Support authentication via Auth Token (alternative to username/password)

[lukaslisowski]

Description:
Currently, the integration only supports authentication using username and password.

Expected Behavior:

• It should be possible to provide an Auth Token as an alternative to username/password in the configuration flow.
• Validation must ensure that either an Auth Token or username/password is provided.
• The Auth Token should be passed to the API client and used for all requests.
• The configuration and reconfiguration flows should also support the Auth Token field.

Motivation:
Supporting Auth Token authentication will make the integration more future-proof and accessible.

[RustyDust]

Motivation: Supporting Auth Token authentication will make the integration more future-proof and accessible.

Unfortunately, right now that's not the case.

Accessibility: To enable the API v2 access and using a token, you have to first log in to the web interface of the Sonnenbatterie and actively enable the API v2 read and write access as well as generate an API token itself.
So while it is quite certain that the user has access to the credentials to log in to the web interface, it is not guaranteed that the owner of the Sonnenbatterie visited the web interface and activated the API access and token. In addition, some API v1 endpoints used in the integration have no counterpart in the v2 API, so right now you'd lose functionality.

Future-proof-ness: From a technical point of view, there is no difference between using the username/password credentials and the Auth Token. The simple reason far that is that once you log in using your username and password, the Sonnenbatterie will issue a session token to you. The only difference between that and the APIv2 Auth Token is that the session token has an inactivity timeout (roughly two minutes). For everything else, it works just like the Auth Token and is already used by the integration internally. So since there's no functional difference between the session token and the Auth Token, at least for the moment there's no added benefit when using the latter. Actually, right now it's exactly the other way around: some API endpoints that can be used to query additional settings and data points of the Sonnenbatterie aren't accessible when using the Auth Token, those can only be used when authenticated using the username/password credentials.
If you take a closer look at the underlying Python library sonnenbatterie you'll notice, that it is already split in an APIv1 and an APIv2 part, with the APIv1 system already using APIv2 calls where appropriate/possible.

So:

It should be possible to provide an Auth Token as an alternative to username/password in the configuration flow.

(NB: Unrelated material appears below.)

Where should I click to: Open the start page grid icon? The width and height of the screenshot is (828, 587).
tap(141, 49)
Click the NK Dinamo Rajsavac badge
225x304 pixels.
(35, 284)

As stated above, using the Auth Token alone would result in reduced functionality whereas using the username/password combination also gives the same access to the APIv2 (if enabled by the user - well, actually, the integration even could do that for you but I decided against it because I don't want to tinker with the user's equipment without them knowing).

Validation must ensure that either an Auth Token or username/password is provided.

Why go through the hassle if we don't need to? 😉

The Auth Token should be passed to the API client and used for all requests.

It already is - where possible/necessary. Just not the Auth Token you suggested to use.

The configuration and reconfiguration flows should also support the Auth Token field.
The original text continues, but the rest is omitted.